Harakiri, Japonlara özgü, mesela kaza sonucu bile olsa bir yanlış yaptıkları zaman onurlarını korumak için, karınlarını bıçaklayarak veya kılıçlayarak kendi kendilerini öldürme biçimidir.
Bir Japon atasözü der ki; senin değilse alma, doğru değilse yapma, gerçek değilse söyleme, bilmiyorsan sus. Yoksa hırsız, aptal, yalancı ve cahil konumuna düşersin.
Japonların gelişmiş ve medeni bir toplum olmaları; yaşam felsefelerinin başta dürüstlük üzerine kurulmuş olmasındandır. Ondan sonra da akılcı, mantıksal ve bilimsel olmalarıdır.
Japonlar ne Hristiyan, ne Müslüman, ne de Musevidir. Onların Tanrıları dürüstlük ve saygıdır. Onlar doğada varolan her şeyin bir ruhu olduğuna inanırlar ve bu ruhlara saygı duyarlar. Bu inanca göre kişilerin mal mülk edinme gibi maddi hırslardan arınması gerekmektedir.

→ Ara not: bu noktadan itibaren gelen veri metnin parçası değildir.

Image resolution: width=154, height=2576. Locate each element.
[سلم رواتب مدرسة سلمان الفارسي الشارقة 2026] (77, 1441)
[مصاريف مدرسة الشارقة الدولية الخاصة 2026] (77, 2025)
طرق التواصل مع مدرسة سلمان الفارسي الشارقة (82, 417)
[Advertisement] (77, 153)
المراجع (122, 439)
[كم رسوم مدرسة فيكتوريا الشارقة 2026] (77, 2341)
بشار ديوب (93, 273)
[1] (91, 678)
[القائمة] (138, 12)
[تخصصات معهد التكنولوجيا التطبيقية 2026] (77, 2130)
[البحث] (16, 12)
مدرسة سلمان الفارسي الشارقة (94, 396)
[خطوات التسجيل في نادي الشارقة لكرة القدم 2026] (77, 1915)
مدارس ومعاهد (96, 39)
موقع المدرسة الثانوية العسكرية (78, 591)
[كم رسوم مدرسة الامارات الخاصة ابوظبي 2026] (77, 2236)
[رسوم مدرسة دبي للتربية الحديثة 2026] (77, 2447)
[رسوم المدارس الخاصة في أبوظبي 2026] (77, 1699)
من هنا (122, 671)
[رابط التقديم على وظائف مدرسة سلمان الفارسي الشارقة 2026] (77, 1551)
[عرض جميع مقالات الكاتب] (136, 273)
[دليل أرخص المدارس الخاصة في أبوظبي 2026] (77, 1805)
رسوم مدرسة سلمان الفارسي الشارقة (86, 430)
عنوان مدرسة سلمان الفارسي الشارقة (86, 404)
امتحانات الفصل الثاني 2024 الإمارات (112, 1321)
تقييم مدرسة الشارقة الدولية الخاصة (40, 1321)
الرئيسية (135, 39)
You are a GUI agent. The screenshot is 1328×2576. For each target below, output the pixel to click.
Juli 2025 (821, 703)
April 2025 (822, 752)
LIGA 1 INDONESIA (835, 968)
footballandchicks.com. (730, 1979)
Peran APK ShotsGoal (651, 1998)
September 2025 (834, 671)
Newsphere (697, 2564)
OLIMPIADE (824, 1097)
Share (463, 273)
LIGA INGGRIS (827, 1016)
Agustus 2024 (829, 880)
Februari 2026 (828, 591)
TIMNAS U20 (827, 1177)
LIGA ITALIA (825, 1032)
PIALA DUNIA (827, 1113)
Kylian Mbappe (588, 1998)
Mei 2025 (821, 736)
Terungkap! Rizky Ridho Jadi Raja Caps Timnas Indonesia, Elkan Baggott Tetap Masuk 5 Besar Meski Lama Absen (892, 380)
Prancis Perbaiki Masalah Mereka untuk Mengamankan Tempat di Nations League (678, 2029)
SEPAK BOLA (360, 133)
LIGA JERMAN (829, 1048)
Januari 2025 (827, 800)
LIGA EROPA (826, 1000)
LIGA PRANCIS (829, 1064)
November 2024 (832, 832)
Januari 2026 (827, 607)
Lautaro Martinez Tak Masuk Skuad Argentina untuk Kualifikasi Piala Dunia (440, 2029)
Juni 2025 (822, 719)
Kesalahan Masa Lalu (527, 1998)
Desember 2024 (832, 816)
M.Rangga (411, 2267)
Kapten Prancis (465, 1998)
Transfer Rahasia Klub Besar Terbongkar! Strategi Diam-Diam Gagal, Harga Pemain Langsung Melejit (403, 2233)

Mesela depremin Tanrı'dan geldiğine değil de, bir fay kırılması olduğunu bilirler ve buna göre bina yaptıkları için, yeryüzünde en şiddetli depremler Japonya'da olmasına rağmen, depremlerde bir kişi bile ölmez.
Japonya'da eğitim çok önemlidir. Japonya’da ulusal bütçenin %12’si eğitime ayrılırken sadece %7,7’si askeri harcamalara ayrılmaktadır. Eğitim sistemi çalışkanlık, bireyin kendisini sorgulaması ve düzenli çalışma alışkanlıklarının edinilmesinin gerekliliği üzerine kurulmuştur. Okulların % 90’ında jimnastik salonu, % 75’inde yüzme havuzu bulunmaktadır. Japon okullarında hademe veya hizmetli yoktur; bütün işleri öğrenciler ve öğretmenler işbirliği içinde yaparlar.